Provided data>

#####

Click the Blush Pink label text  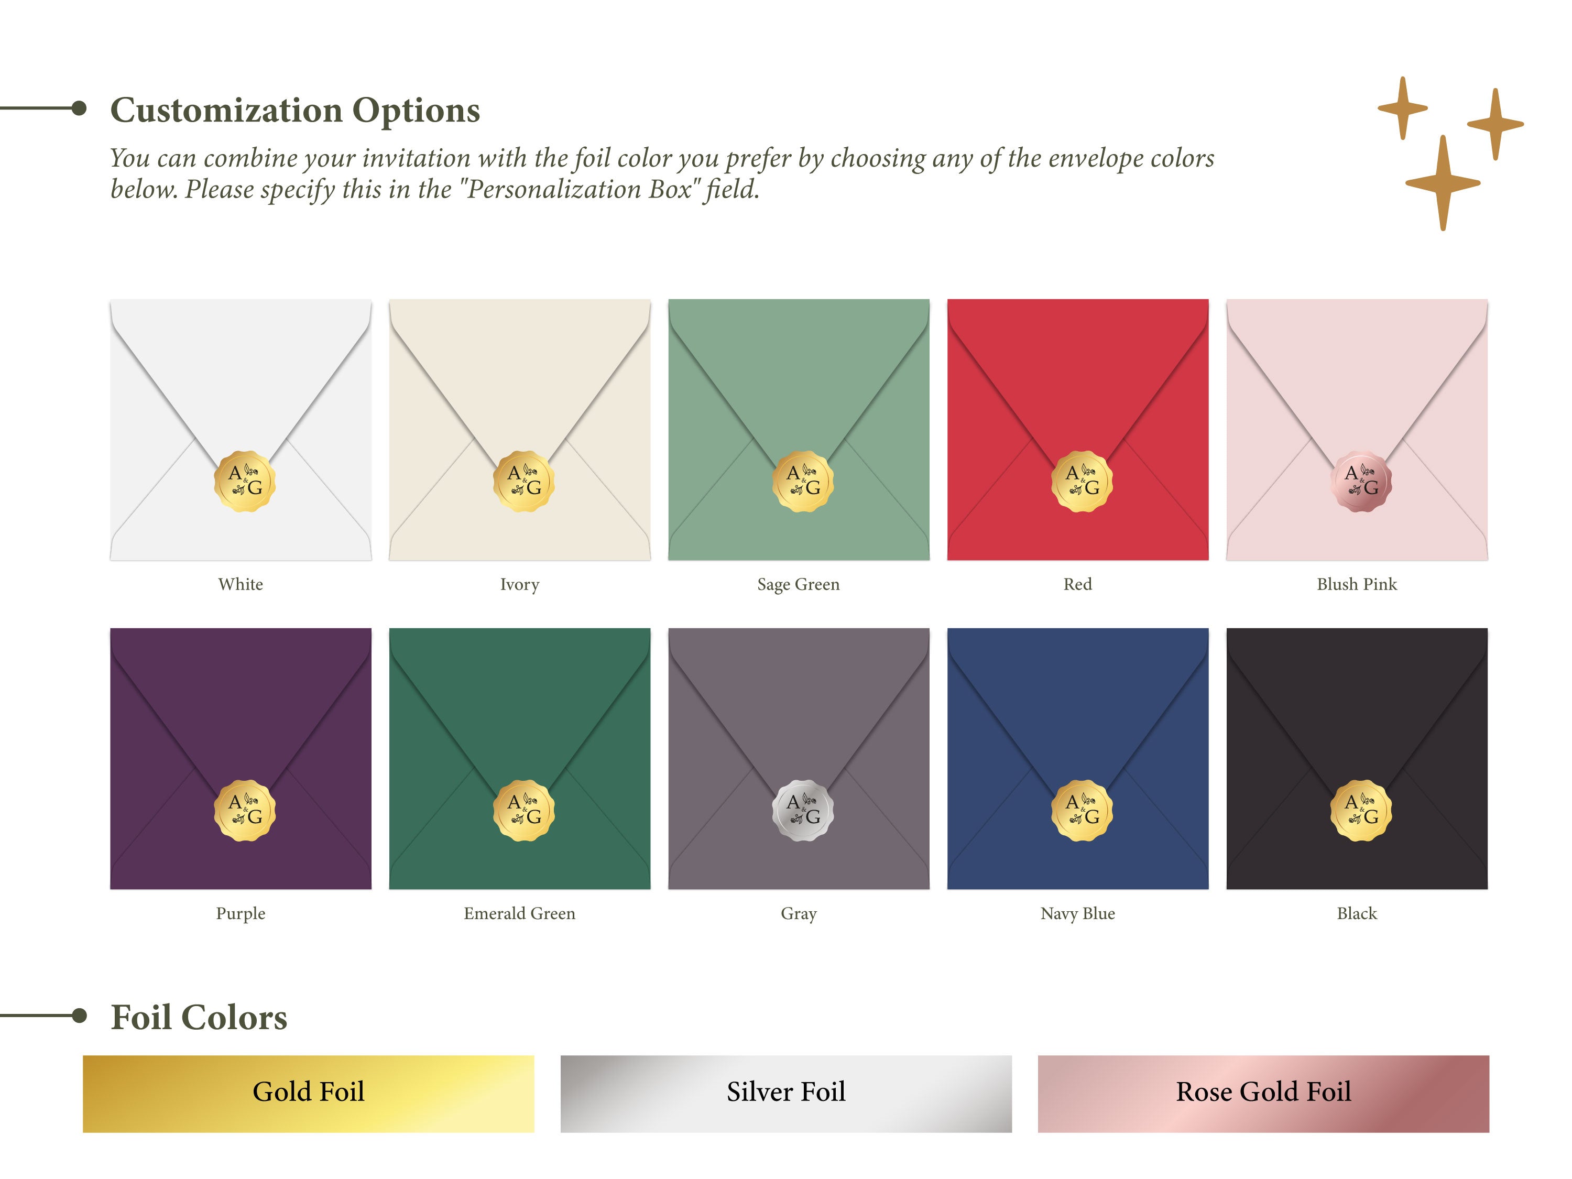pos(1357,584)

#####

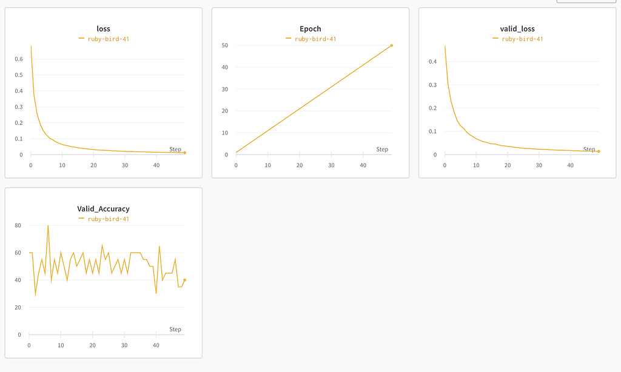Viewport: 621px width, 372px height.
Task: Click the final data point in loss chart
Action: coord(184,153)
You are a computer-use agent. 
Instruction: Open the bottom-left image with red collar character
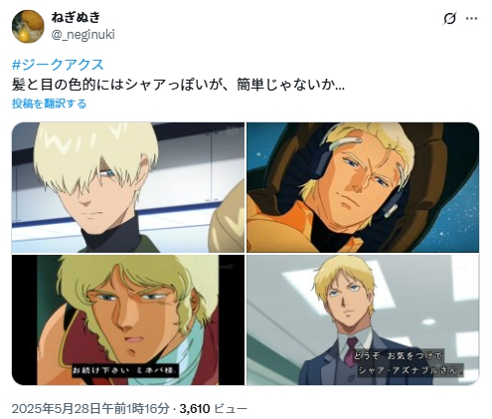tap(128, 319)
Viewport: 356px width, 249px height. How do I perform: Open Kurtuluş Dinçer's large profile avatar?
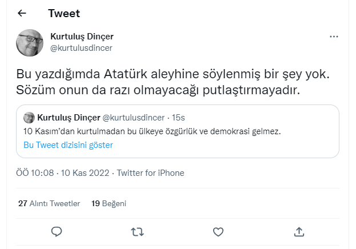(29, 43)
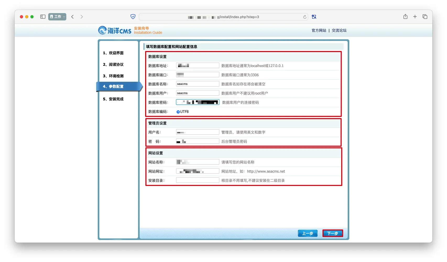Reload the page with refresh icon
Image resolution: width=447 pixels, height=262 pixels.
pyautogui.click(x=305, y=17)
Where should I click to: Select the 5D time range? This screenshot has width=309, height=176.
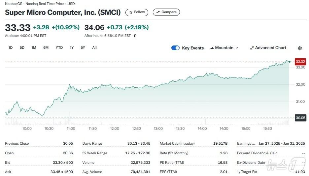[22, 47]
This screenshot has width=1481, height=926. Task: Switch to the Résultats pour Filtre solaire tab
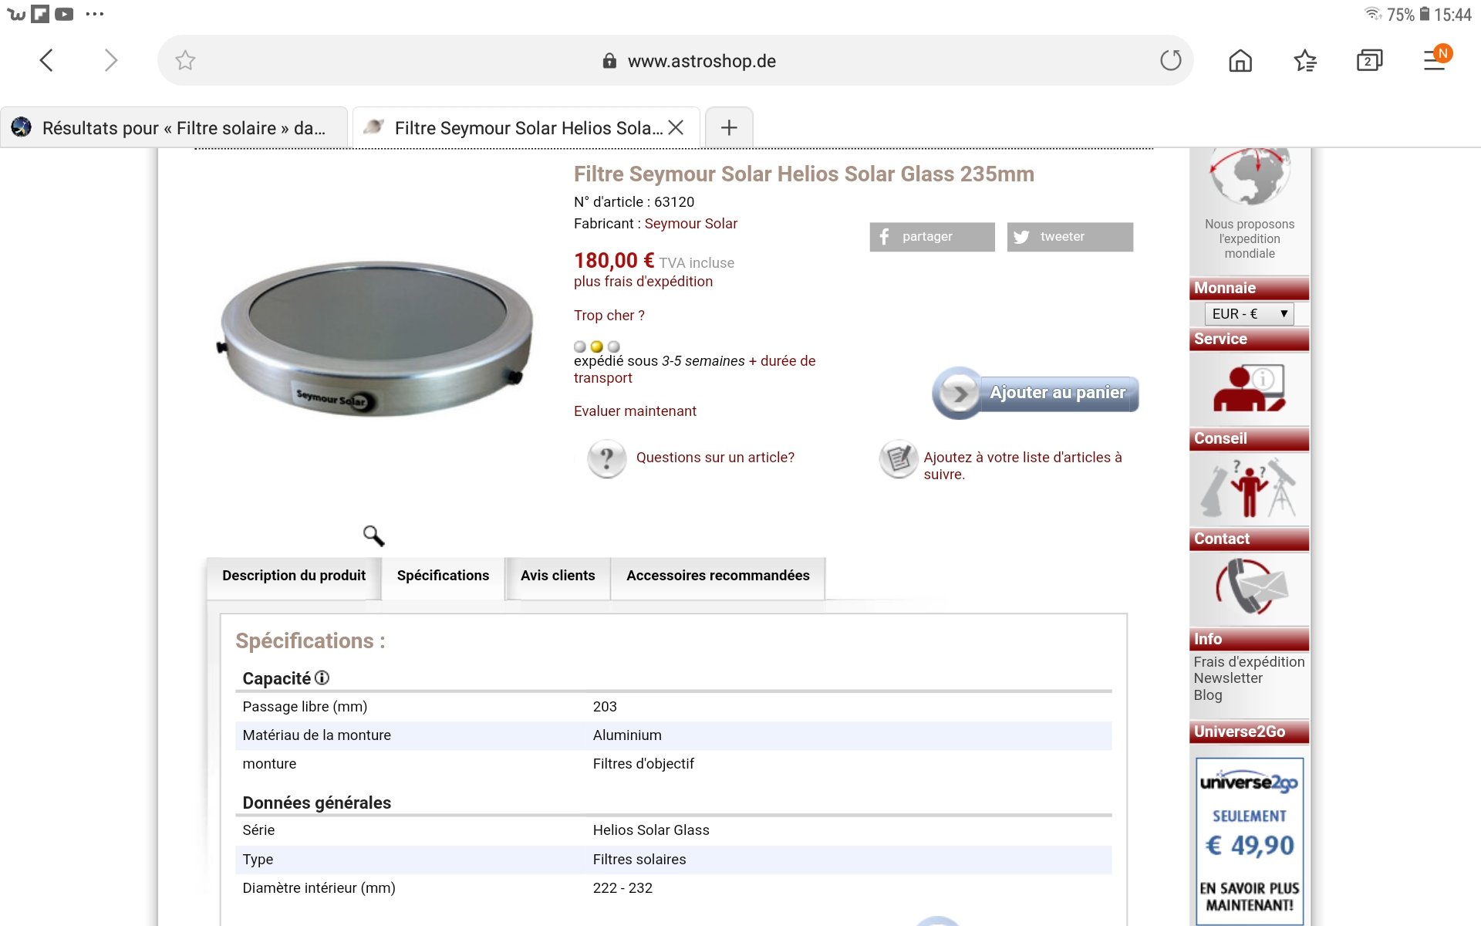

#####

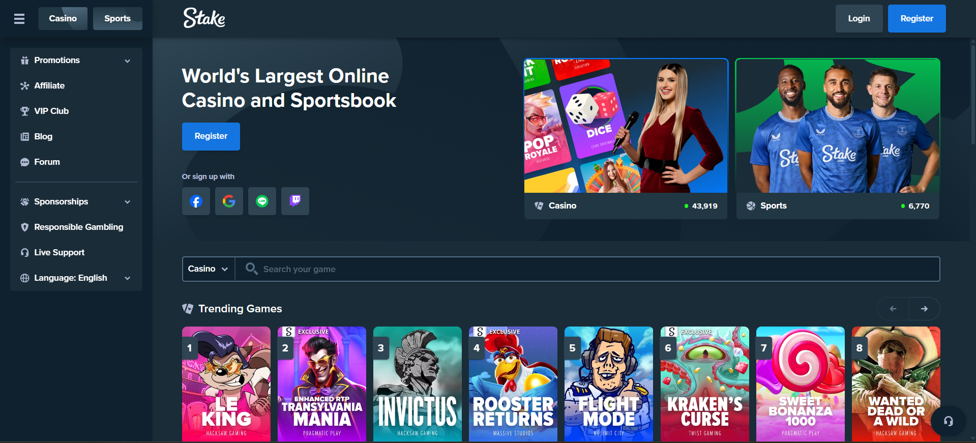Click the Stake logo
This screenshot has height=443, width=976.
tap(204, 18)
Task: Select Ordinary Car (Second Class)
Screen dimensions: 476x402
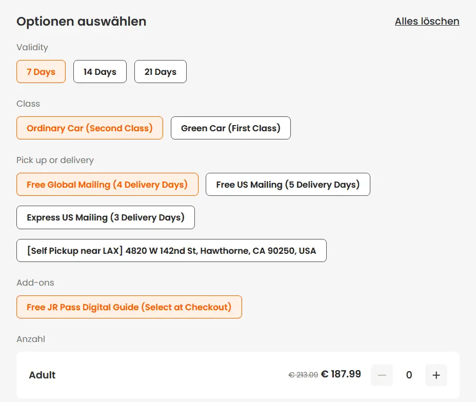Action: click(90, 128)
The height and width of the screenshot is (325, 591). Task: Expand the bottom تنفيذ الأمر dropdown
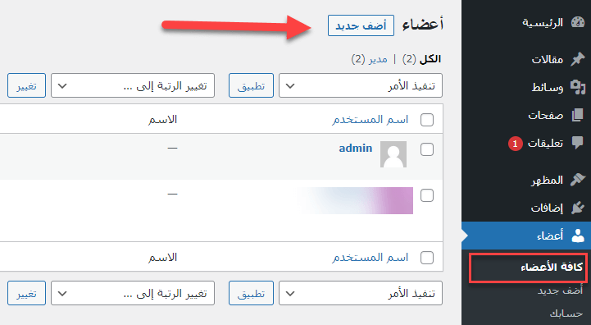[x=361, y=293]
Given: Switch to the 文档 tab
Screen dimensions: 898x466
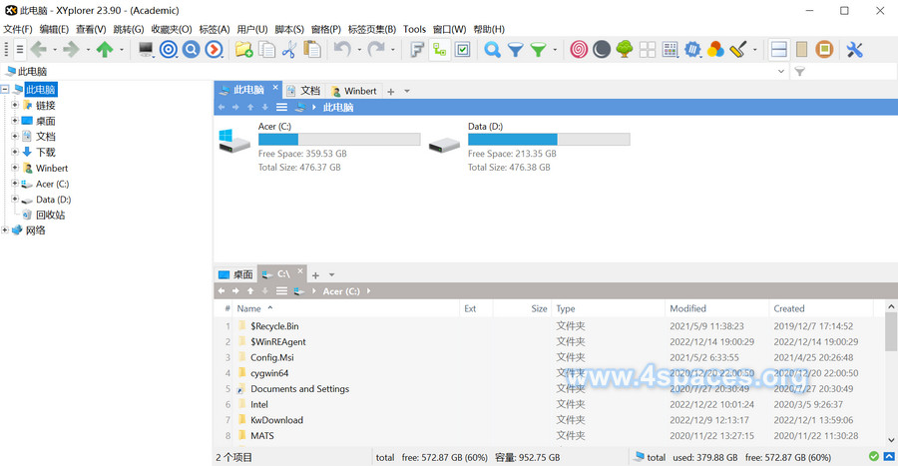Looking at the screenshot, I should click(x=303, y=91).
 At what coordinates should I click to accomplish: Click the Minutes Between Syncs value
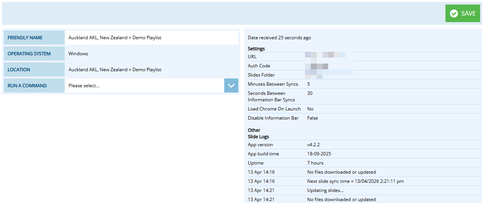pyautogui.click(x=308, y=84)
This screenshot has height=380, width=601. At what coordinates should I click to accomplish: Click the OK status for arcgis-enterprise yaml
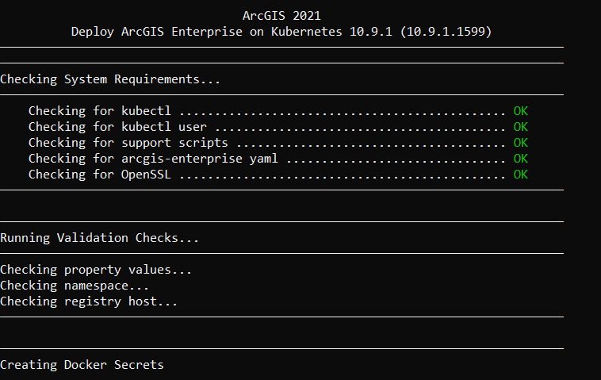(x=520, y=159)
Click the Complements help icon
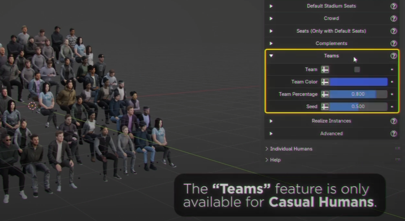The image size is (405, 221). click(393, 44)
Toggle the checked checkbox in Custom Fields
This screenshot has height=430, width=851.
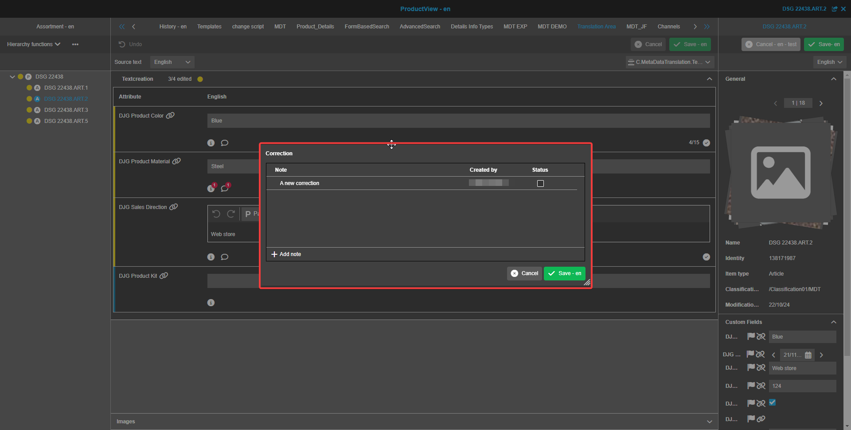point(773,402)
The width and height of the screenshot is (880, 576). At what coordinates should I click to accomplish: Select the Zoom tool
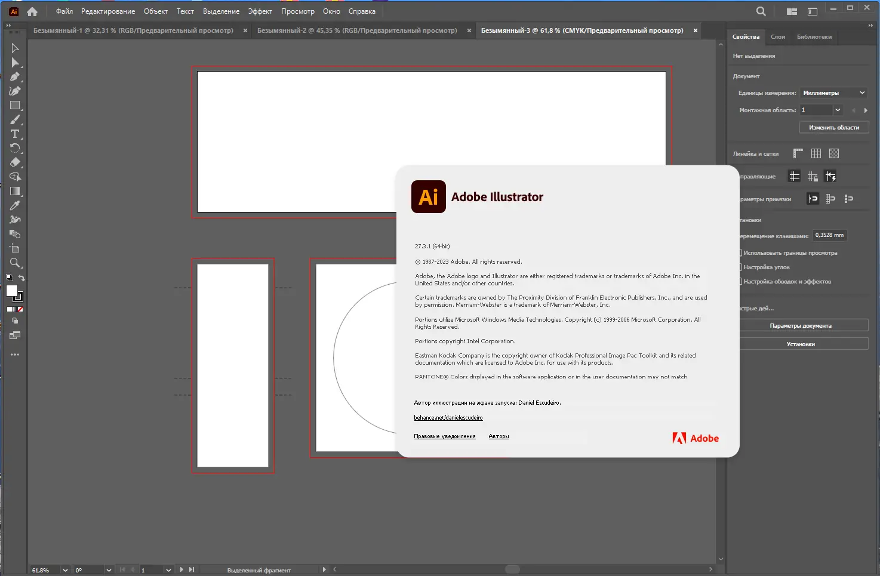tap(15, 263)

#####

Problem>
Copy only the lines above from the one containing "Task: Select Ordinary Car (Second Class)" through the one containing "Given: Switch to the 文档 tab", both included. Leave out the pictures.

Answer for the task>
Task: Select Ordinary Car (Second Class)
Screen dimensions: 476x402
Action: click(90, 128)
The height and width of the screenshot is (325, 591). Task: Expand the bottom تنفيذ الأمر dropdown
[x=361, y=293]
Given: Switch to the 文档 tab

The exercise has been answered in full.